**DIRECTIONS**
Report back every line from the entries below in which the word "screenshot" occurs.

**DATA SHOWN**
★ ★ ★

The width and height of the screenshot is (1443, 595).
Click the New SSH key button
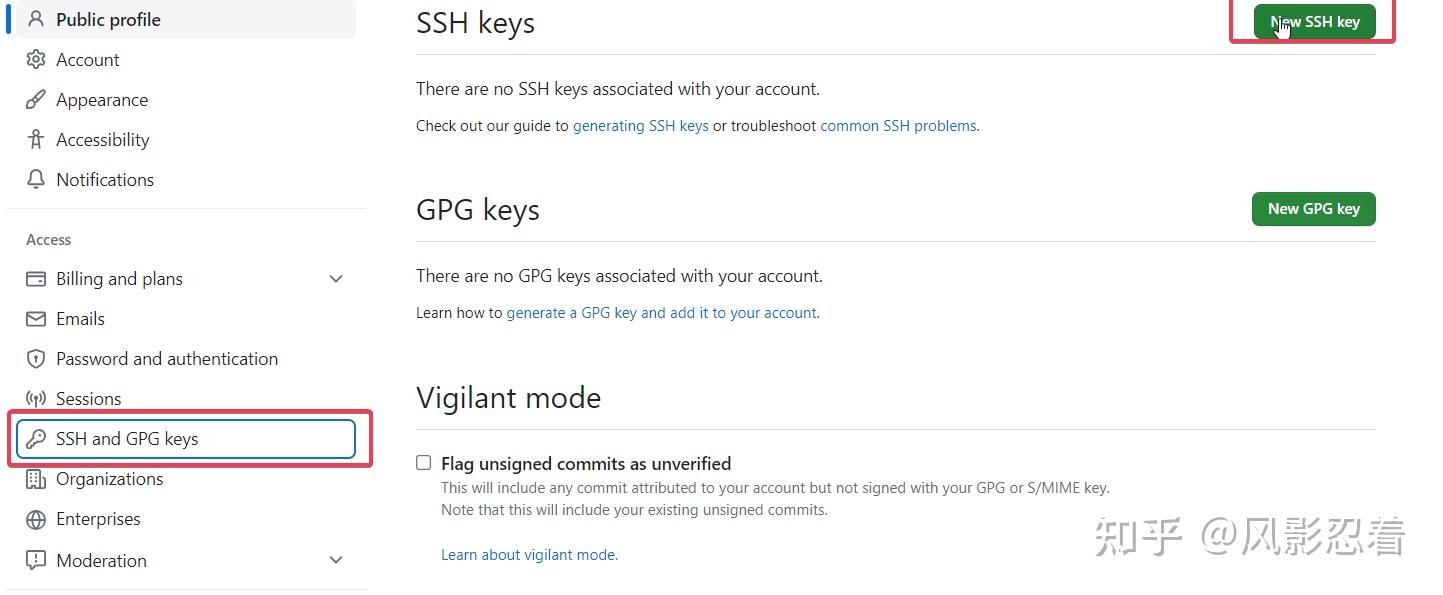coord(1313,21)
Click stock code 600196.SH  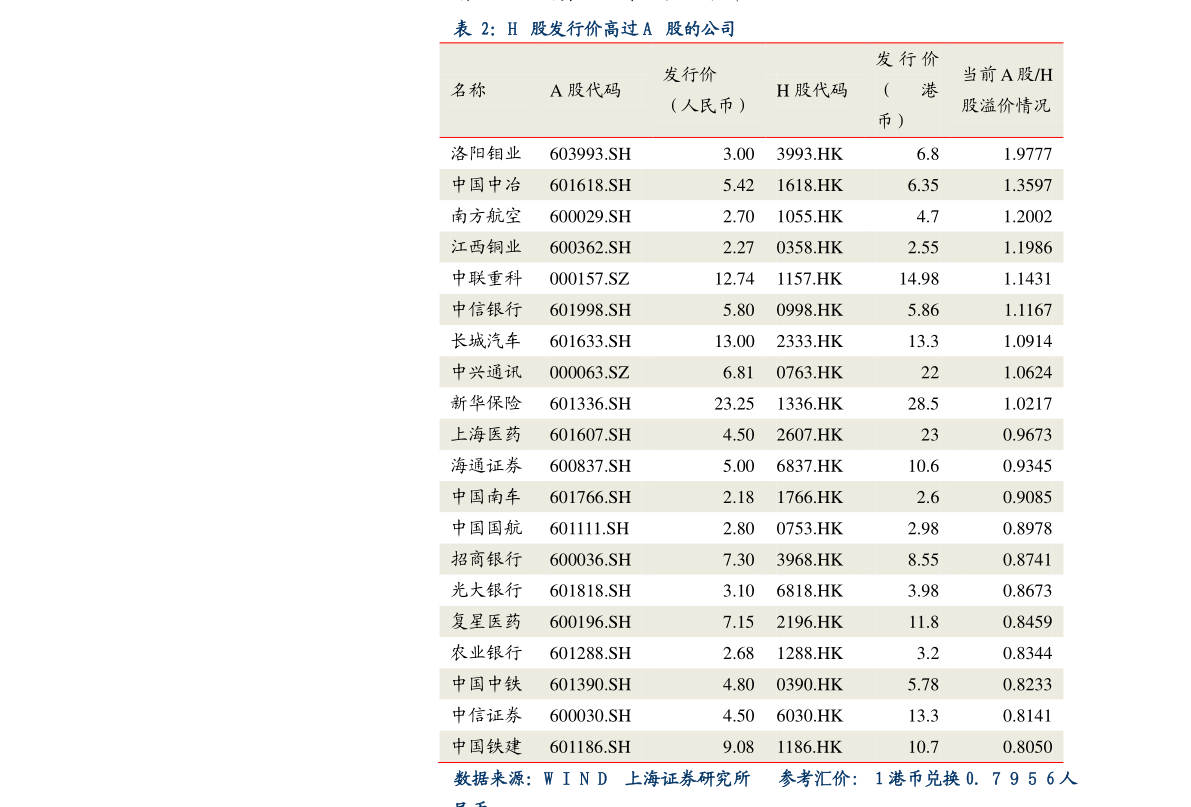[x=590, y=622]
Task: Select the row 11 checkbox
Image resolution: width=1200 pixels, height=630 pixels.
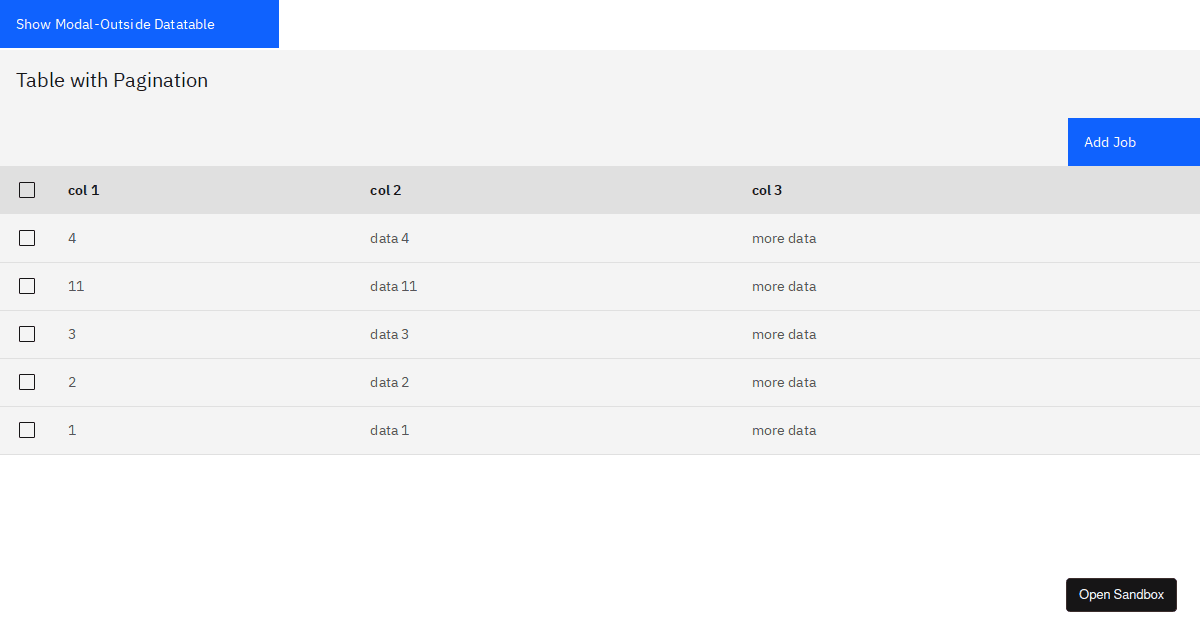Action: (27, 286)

★ ★ ★

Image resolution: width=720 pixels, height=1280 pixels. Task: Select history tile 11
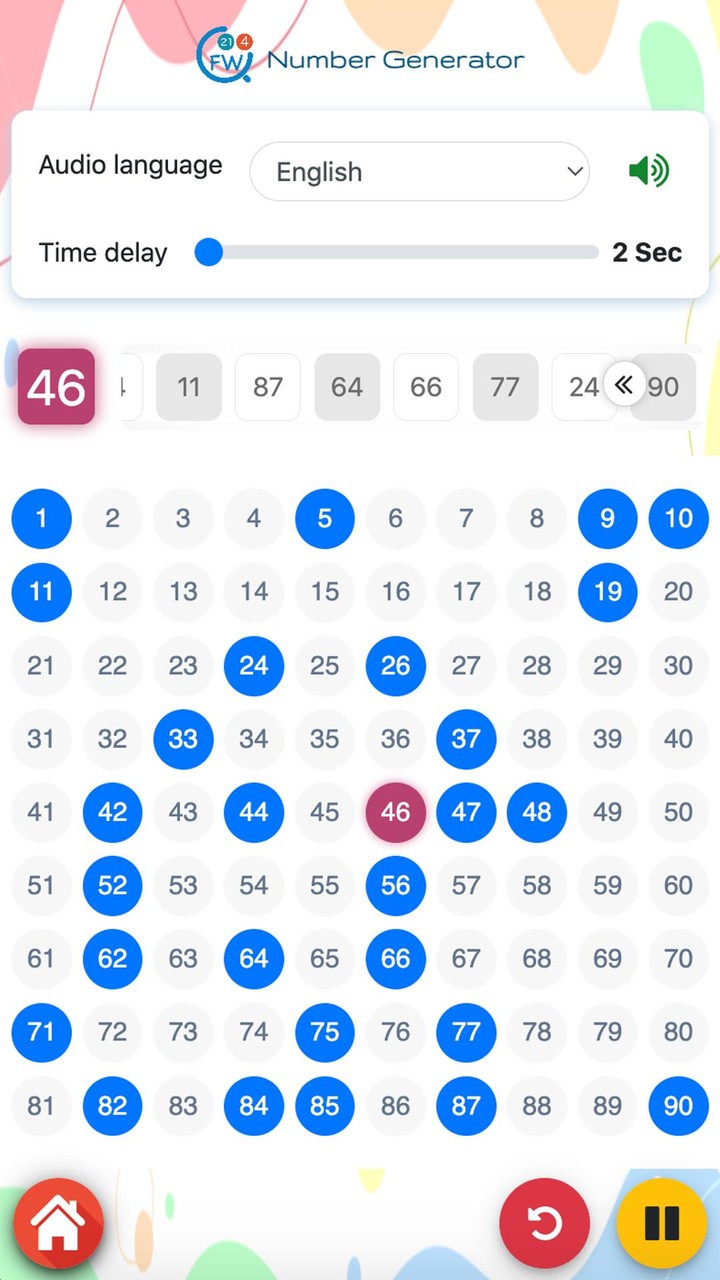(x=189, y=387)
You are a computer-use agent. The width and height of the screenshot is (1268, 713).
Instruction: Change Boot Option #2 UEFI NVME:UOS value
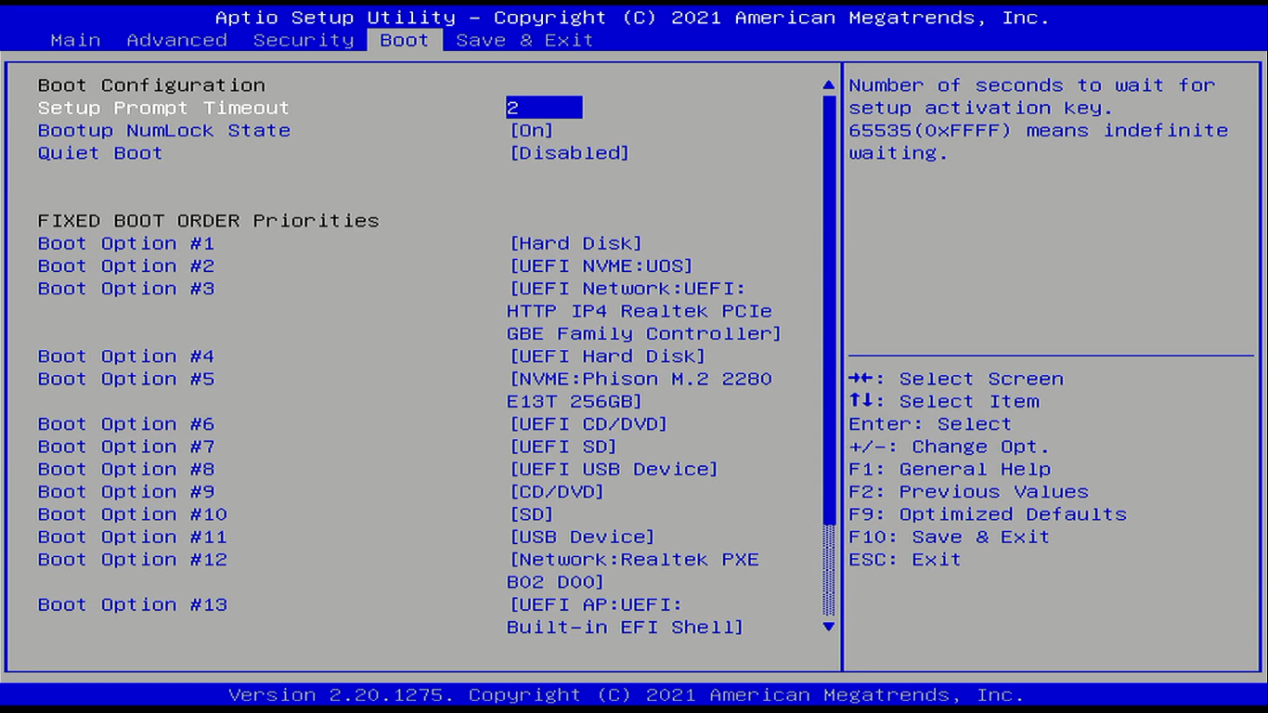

★ ★ ★

**OUTPUT OF THE TASK**
The width and height of the screenshot is (1443, 595).
You are a computer-use agent. The width and height of the screenshot is (1268, 713).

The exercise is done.